I believe when we don't pass values to functions inside thread with keyword std::ref(), it will passed by value even though function parameters are reference variables. But here in my program I expect x, y, z variables to print only 0, 0, 0 as I have not used std::ref to pass variables but it prints 9, 0, 0 sometime and 0, 0, 0 other time. Am i missing something here?

Please find my code below

I have tried executed below program to test my output

#include <stdio.h>
#include <iostream>
#include <thread>

using namespace std;

int x = 0;
int y = 0;
int z = 0;

void func(int& a, int& b)
{
    for (int i = 0; i < 10000; ++i)
    {
        a += i;
        b += i;
    }

}

int main()
{
    std::thread t1([]() {
        func(x, z);

    });
    std::thread t2([]() {
        func(y, z);
    });

    cout << "x,y,z=" << x << " " << y << " " << z << " " << endl;
    t1.join();
    t2.join();
    getchar();
    return 0;
}
  • what makes you think [`std::ref`](https://en.cppreference.com/w/cpp/utility/functional/ref) is necessary to [pass by reference](https://stackoverflow.com/questions/18147038/passing-object-by-reference-in-c) ? – Sander De Dycker Aug 09 '19 at 09:46
  • 2
    also : you probably want to join the threads *before* you print the results - otherwise the threads probably haven't finished their work yet. – Sander De Dycker Aug 09 '19 at 09:47
  • Don't pass by reference to a thread. Pass by smart pointer instead if you must not make a copy. – Michael Chourdakis Aug 09 '19 at 09:49
  • @SanderDeDycker when i read about std threads, it says through we define thread function parameters as ref, it has to passed through std::ref? Its't that right? – StackUnwind Aug 09 '19 at 10:46
  • @VinayVinay : in some cases, you need `std::ref` (when you want to copy a "reference" eg.), but not in your case. Your lambda's just access globals. Even if they would capture variables, they can just be [captured by reference](https://en.cppreference.com/w/cpp/language/lambda#Lambda_capture). For more, refer to : [C++ Difference between std::ref(T) and T&?](https://stackoverflow.com/questions/33240993/c-difference-between-stdreft-and-t). – Sander De Dycker Aug 09 '19 at 11:18

1 Answers1

1

You have a problem here. Two threads are writing to the same targets without protection (a mutex), so your results are undefined.

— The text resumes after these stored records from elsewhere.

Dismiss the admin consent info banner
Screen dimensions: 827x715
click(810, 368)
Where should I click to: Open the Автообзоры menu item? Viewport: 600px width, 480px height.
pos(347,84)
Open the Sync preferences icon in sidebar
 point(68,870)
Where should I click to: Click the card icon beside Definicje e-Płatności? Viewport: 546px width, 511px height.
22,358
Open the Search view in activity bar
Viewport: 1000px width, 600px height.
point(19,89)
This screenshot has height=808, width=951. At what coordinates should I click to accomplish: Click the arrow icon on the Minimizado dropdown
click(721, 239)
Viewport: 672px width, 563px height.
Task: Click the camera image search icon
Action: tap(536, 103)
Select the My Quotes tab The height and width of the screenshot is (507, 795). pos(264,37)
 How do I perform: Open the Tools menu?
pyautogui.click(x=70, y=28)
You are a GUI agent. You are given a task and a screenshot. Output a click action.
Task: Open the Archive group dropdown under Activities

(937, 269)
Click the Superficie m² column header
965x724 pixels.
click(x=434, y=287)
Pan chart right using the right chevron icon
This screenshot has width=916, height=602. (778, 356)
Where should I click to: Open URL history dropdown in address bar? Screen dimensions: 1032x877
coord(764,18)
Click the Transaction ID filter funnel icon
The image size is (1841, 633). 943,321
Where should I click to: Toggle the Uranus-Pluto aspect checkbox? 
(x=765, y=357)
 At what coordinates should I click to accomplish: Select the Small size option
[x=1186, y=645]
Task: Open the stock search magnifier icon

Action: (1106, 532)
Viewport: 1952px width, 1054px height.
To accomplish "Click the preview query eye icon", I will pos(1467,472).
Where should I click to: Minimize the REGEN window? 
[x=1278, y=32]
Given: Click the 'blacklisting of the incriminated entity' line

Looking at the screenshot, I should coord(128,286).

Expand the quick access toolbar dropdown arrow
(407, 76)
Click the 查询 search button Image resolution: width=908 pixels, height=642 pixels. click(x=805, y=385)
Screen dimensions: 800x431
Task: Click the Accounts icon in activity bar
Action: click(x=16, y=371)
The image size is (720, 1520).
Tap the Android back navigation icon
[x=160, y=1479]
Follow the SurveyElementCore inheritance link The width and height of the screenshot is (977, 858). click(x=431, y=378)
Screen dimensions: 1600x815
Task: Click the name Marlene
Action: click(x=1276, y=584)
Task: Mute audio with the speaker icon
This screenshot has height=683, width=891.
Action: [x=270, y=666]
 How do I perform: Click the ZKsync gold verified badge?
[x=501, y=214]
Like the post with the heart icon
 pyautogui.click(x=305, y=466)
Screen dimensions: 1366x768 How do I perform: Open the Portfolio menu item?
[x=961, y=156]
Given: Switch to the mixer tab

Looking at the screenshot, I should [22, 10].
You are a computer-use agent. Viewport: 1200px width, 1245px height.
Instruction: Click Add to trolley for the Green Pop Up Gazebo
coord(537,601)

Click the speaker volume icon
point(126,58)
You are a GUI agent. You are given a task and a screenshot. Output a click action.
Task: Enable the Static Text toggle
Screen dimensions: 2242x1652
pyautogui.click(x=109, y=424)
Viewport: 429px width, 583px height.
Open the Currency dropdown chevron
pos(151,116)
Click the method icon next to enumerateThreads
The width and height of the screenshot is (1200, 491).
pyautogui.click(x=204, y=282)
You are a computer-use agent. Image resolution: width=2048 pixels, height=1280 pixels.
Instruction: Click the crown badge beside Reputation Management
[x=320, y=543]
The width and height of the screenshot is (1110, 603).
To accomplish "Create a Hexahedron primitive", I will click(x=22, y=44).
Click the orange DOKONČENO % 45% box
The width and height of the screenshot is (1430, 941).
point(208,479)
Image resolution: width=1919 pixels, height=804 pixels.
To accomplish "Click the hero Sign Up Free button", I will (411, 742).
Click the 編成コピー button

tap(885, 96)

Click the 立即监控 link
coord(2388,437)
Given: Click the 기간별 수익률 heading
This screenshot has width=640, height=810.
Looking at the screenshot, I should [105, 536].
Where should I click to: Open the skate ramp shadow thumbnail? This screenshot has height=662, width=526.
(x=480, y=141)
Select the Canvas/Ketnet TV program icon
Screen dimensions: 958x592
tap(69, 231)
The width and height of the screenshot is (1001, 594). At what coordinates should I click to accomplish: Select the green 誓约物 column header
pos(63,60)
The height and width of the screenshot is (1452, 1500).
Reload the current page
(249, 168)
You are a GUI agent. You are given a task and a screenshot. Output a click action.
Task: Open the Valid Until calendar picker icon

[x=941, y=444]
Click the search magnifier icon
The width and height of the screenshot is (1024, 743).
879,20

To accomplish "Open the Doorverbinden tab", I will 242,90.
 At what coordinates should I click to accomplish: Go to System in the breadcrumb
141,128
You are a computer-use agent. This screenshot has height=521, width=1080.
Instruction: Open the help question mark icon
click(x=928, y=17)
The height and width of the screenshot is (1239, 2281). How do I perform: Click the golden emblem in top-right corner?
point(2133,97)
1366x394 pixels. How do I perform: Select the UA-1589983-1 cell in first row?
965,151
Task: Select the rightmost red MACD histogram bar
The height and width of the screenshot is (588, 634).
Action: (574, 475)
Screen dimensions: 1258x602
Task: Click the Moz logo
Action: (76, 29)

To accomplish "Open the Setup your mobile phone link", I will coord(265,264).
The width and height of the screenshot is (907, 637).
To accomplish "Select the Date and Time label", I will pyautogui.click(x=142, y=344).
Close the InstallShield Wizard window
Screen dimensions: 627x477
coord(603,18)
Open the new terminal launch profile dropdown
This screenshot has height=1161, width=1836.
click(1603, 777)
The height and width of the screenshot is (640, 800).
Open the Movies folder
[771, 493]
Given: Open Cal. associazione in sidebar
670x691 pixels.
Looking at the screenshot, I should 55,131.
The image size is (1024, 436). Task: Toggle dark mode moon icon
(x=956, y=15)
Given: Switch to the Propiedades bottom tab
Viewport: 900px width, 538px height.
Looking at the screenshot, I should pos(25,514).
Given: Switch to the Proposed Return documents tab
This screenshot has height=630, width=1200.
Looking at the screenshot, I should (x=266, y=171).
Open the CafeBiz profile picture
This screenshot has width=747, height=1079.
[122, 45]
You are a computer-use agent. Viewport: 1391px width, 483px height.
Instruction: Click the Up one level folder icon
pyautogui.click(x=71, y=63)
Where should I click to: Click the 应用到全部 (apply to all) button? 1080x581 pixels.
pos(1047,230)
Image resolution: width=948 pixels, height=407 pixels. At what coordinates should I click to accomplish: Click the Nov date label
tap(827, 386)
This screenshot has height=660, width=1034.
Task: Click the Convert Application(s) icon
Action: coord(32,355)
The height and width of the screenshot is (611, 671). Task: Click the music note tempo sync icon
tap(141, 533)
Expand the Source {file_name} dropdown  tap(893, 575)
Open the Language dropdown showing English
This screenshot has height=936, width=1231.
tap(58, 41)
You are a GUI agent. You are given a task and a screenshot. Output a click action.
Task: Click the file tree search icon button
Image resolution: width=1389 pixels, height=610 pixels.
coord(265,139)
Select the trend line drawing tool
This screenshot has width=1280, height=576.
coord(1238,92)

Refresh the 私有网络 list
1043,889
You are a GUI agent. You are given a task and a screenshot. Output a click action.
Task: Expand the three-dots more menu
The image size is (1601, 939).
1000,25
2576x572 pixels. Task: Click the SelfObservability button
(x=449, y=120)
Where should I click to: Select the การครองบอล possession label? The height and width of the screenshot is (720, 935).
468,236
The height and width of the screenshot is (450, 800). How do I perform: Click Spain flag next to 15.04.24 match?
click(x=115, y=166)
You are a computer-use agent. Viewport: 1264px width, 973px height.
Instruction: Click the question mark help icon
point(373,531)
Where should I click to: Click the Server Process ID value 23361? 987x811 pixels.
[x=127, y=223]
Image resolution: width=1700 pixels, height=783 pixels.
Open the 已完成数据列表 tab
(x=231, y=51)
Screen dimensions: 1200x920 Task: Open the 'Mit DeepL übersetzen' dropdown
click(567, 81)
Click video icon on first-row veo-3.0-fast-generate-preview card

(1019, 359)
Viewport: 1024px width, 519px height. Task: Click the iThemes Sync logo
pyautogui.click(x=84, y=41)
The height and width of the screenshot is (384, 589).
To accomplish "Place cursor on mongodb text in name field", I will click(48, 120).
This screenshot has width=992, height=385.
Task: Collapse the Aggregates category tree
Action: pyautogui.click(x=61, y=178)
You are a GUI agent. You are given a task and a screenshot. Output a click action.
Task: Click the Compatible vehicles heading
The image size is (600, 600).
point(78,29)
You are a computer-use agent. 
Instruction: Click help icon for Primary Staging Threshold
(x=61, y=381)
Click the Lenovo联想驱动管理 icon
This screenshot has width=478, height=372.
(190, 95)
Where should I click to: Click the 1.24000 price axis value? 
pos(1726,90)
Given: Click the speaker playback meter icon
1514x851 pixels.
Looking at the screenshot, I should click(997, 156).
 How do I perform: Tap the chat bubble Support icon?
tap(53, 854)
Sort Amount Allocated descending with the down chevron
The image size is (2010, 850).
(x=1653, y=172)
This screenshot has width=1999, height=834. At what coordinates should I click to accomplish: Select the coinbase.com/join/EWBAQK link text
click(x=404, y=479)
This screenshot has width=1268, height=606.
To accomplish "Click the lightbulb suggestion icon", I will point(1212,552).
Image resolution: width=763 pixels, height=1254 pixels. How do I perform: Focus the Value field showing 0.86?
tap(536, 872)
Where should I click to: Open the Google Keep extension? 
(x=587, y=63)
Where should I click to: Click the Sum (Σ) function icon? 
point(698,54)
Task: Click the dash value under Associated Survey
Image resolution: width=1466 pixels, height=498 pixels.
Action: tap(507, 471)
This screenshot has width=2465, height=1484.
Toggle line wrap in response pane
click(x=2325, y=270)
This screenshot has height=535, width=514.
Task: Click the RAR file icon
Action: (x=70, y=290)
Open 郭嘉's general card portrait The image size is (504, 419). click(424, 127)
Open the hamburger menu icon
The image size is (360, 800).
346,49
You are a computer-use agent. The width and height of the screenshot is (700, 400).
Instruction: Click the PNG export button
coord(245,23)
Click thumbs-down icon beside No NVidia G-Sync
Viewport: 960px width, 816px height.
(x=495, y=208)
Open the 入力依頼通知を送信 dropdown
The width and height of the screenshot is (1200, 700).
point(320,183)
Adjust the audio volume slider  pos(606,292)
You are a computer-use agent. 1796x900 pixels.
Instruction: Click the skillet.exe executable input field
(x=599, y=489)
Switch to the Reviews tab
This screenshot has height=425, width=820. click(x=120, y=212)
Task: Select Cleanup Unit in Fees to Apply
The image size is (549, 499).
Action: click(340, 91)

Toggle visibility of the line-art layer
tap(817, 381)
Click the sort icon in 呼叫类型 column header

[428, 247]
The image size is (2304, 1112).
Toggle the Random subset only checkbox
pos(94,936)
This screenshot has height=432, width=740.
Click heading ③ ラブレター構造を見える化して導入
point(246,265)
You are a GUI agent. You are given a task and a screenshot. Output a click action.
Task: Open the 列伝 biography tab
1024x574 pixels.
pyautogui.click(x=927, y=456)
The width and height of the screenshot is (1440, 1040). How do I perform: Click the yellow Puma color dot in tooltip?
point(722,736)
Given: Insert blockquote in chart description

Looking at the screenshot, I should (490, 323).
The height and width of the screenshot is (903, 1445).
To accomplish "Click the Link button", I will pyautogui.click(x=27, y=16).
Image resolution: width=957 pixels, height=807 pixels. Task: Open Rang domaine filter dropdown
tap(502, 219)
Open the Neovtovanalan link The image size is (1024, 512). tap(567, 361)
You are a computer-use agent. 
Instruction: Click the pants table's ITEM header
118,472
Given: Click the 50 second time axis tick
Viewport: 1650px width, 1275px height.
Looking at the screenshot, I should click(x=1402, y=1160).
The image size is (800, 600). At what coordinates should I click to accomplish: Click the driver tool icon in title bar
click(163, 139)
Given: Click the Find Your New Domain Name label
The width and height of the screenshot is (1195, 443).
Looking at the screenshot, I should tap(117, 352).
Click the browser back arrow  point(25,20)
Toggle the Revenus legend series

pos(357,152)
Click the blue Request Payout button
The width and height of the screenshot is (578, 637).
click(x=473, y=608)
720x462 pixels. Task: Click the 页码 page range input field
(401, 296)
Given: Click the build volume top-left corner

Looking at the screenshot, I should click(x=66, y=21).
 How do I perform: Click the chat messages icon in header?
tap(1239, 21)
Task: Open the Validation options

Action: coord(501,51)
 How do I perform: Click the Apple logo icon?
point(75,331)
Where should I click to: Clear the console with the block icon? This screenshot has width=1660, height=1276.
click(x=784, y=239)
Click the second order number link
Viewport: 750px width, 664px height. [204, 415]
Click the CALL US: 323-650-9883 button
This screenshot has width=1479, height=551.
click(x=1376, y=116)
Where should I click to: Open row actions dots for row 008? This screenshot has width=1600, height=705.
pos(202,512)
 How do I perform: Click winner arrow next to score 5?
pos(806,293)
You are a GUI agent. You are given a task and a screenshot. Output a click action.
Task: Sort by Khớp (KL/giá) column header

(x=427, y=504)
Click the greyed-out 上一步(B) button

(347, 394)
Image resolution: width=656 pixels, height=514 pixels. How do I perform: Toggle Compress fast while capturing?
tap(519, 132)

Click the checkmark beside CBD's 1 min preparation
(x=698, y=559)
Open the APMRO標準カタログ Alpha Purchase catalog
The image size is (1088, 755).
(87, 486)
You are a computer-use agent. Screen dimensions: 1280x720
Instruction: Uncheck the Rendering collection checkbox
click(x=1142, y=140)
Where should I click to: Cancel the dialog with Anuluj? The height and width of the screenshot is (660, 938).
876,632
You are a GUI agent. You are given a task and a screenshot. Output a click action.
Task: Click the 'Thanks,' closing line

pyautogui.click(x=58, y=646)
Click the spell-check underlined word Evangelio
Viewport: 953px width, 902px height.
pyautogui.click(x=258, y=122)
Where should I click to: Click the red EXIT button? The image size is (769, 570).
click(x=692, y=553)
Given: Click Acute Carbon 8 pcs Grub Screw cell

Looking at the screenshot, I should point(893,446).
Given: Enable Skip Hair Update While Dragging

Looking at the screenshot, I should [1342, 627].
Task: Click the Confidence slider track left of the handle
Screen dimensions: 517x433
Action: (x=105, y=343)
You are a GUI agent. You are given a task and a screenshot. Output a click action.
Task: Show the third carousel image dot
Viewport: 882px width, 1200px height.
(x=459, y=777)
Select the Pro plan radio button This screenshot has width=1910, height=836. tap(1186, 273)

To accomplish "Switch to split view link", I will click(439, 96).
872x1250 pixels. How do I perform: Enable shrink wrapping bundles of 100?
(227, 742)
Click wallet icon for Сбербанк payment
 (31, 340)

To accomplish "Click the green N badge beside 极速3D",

When two threads write to the same variable, unless the operation is atomic the result might not be what you expected.

Example:

int x = 0;
function 1: x++;
function 2: x++;

The result might be 1 instead of the expected 2 because the function 2 might read x as 0, before function 1 has modified it.

Also, you don't wait for the threads to finish as the comment says.

Good practises:

  • When modifying variables, use mutual exclusion (mutex)
  • Avoid passing by reference to a thread function, it's too easy to get the referenced variable out of scope before the thread has the chance to access it. You are possibly referencing a stack object that would go out of scope.